**Your goal:**
For every entry below, give an exact repeat and leave out the pictures.

Records from a data collection:

*** Block opens ***

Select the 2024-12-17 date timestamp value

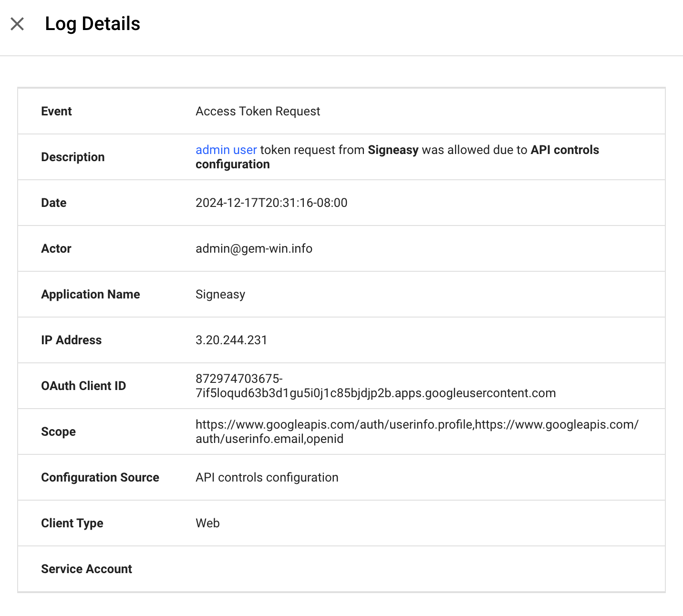point(271,203)
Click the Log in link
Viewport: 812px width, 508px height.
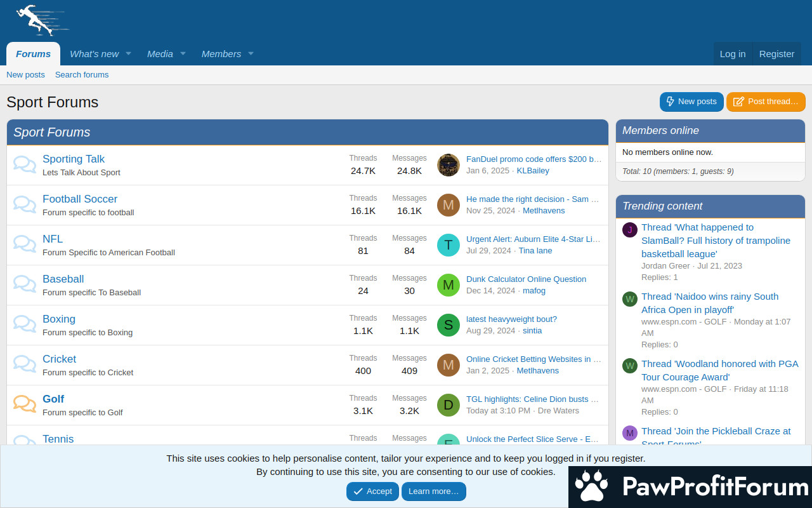[732, 54]
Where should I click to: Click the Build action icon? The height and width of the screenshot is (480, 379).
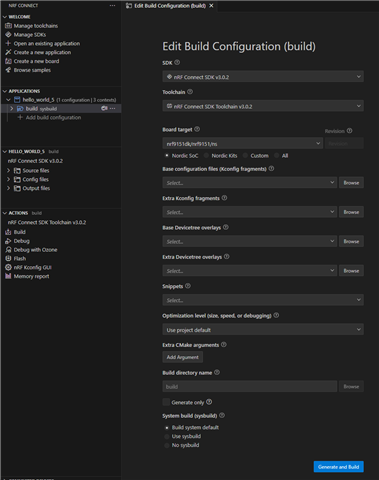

*** Block closes ***

**Task answer:**
Select the 2024-12-17 date timestamp value

point(271,203)
Click the Log in link
Viewport: 812px width, 508px height.
[732, 54]
Where should I click to: Click the Build action icon? The height and width of the screenshot is (480, 379).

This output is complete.